[RECORDS FOR THE EXERCISE]

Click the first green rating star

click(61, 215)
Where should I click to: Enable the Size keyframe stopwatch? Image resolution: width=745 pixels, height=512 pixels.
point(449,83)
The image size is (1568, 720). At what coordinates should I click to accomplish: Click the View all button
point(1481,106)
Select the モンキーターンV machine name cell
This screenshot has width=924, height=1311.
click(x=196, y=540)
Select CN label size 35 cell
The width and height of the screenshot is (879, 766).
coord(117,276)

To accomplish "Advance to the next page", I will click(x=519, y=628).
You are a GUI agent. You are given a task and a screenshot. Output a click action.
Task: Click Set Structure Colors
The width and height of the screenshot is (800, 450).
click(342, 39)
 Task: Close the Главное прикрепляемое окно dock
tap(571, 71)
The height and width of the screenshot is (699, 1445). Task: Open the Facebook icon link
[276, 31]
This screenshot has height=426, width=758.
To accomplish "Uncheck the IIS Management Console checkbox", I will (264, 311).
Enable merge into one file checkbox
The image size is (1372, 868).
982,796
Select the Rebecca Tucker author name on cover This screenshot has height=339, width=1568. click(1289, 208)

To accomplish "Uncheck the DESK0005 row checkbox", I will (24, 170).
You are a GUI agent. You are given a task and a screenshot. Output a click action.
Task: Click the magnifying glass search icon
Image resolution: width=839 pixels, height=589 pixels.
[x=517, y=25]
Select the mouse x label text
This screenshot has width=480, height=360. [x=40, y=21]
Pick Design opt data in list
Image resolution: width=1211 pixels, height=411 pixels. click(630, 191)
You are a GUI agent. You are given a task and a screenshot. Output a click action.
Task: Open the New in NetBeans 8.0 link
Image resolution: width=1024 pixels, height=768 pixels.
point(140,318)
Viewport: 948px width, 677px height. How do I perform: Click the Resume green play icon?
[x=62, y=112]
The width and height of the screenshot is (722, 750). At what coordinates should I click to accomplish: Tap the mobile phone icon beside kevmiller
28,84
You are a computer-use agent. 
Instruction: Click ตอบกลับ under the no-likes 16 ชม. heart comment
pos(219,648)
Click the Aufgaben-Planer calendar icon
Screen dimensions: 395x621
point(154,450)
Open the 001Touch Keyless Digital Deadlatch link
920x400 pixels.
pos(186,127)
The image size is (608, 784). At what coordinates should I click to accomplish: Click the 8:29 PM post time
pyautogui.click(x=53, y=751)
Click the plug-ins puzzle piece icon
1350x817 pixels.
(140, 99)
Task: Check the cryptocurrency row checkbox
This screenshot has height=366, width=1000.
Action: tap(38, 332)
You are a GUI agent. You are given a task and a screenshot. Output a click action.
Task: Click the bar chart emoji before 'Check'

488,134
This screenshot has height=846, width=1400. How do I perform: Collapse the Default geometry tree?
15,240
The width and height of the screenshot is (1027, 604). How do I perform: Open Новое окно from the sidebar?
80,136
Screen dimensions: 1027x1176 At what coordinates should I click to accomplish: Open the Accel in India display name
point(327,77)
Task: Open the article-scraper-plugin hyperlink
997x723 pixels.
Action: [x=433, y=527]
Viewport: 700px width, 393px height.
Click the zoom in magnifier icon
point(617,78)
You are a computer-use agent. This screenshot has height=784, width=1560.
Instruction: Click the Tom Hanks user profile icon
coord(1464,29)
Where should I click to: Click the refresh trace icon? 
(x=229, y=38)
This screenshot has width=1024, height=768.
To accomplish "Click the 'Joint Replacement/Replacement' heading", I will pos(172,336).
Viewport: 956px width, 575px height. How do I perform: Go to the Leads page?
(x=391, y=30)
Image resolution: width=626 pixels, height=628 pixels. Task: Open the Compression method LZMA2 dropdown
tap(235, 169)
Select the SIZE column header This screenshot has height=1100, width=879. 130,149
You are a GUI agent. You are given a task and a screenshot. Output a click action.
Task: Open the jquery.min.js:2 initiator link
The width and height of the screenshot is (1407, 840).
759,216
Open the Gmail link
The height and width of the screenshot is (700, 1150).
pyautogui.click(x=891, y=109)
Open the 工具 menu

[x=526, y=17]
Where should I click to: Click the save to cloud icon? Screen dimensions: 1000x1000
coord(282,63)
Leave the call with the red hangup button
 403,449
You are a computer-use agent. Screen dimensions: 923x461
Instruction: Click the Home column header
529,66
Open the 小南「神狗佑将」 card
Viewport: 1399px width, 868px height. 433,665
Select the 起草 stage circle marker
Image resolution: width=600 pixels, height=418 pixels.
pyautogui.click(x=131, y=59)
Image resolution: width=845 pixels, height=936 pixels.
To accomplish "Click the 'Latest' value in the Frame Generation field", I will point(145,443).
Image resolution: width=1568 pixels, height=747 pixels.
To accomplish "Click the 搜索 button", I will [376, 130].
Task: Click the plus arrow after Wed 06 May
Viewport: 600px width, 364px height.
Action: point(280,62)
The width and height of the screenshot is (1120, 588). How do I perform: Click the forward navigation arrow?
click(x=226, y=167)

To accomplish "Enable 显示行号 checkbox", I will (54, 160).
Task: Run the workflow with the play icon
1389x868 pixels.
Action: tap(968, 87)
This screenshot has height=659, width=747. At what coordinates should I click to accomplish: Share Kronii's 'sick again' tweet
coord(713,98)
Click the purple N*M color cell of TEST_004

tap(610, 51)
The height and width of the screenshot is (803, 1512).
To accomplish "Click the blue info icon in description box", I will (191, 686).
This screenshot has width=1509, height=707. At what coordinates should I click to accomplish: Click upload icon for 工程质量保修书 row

[/RECORDS FOR THE EXERCISE]

■ WHAT THE TASK ASKS
Copy only this part of the entries above: the line with "Viewport: 948px width, 677px", the line with "Click the plug-ins puzzle piece icon", and the lines between, all exactly as written.

■ YOUR RESPONSE
Viewport: 948px width, 677px height. How do I perform: Click the Resume green play icon?
[x=62, y=112]
The width and height of the screenshot is (722, 750). At what coordinates should I click to accomplish: Tap the mobile phone icon beside kevmiller
28,84
You are a computer-use agent. 
Instruction: Click ตอบกลับ under the no-likes 16 ชม. heart comment
pos(219,648)
Click the Aufgaben-Planer calendar icon
Screen dimensions: 395x621
point(154,450)
Open the 001Touch Keyless Digital Deadlatch link
920x400 pixels.
pos(186,127)
The image size is (608, 784). At what coordinates should I click to accomplish: Click the 8:29 PM post time
pyautogui.click(x=53, y=751)
Click the plug-ins puzzle piece icon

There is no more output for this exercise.